Data listing ::
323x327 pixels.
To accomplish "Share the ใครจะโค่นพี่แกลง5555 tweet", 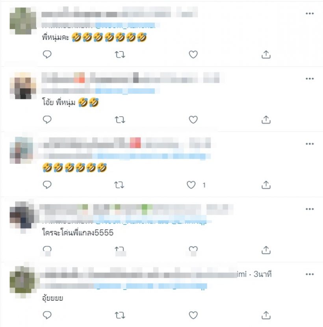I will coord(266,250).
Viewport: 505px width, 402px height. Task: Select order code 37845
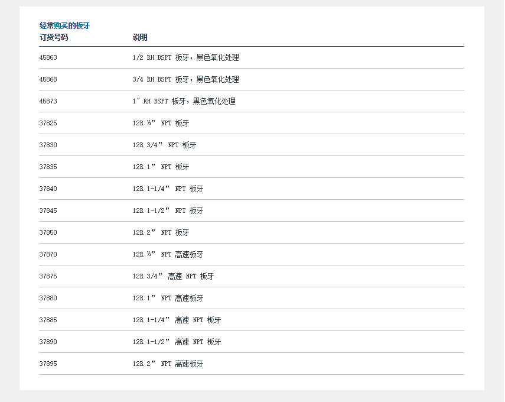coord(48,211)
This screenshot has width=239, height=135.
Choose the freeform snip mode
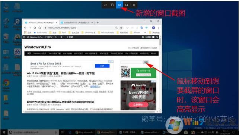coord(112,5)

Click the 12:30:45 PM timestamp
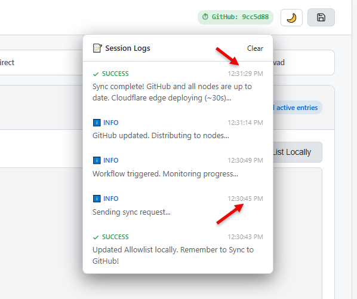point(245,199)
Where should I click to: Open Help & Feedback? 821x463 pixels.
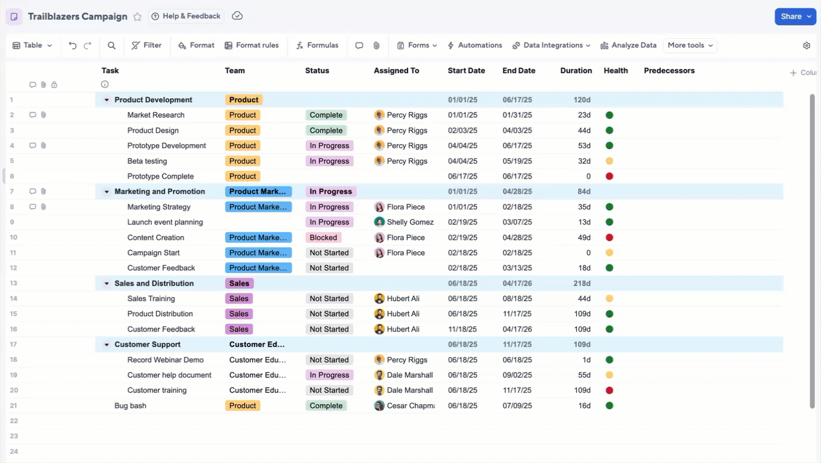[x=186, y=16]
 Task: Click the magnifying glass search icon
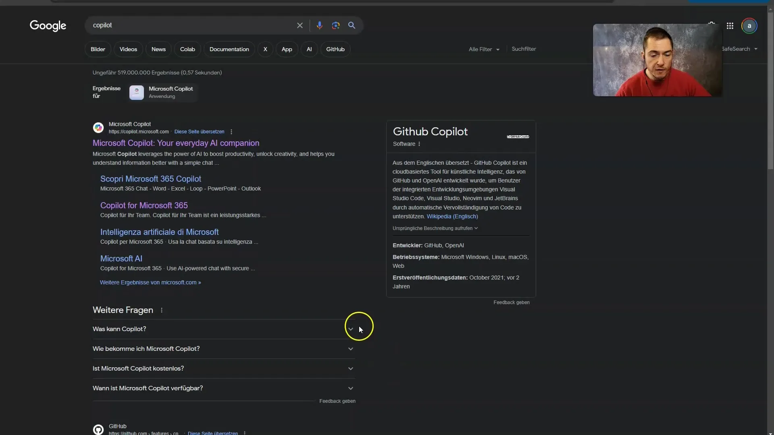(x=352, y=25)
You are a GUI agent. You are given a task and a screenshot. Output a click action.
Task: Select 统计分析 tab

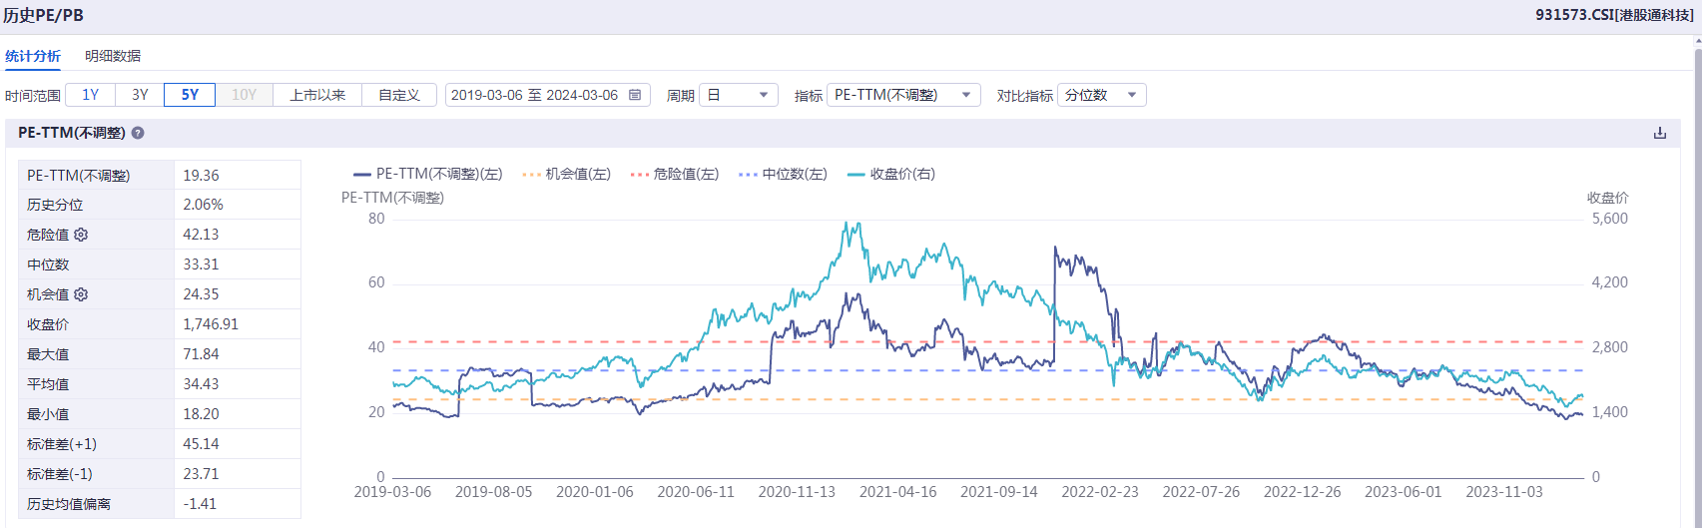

Exercise objective ::
Excluding the pictures, restate word for word the lines from the one that holds "Where should I" through the last line of the entries, both ends included.

Written answer ::
Where should I click to: Open Help & Feedback? 821x463 pixels.
[x=186, y=16]
 Task: Click the magnifying glass search icon
(x=352, y=25)
You are a GUI agent. You are given a task and a screenshot. Output a click action.
Task: Select 统计分析 tab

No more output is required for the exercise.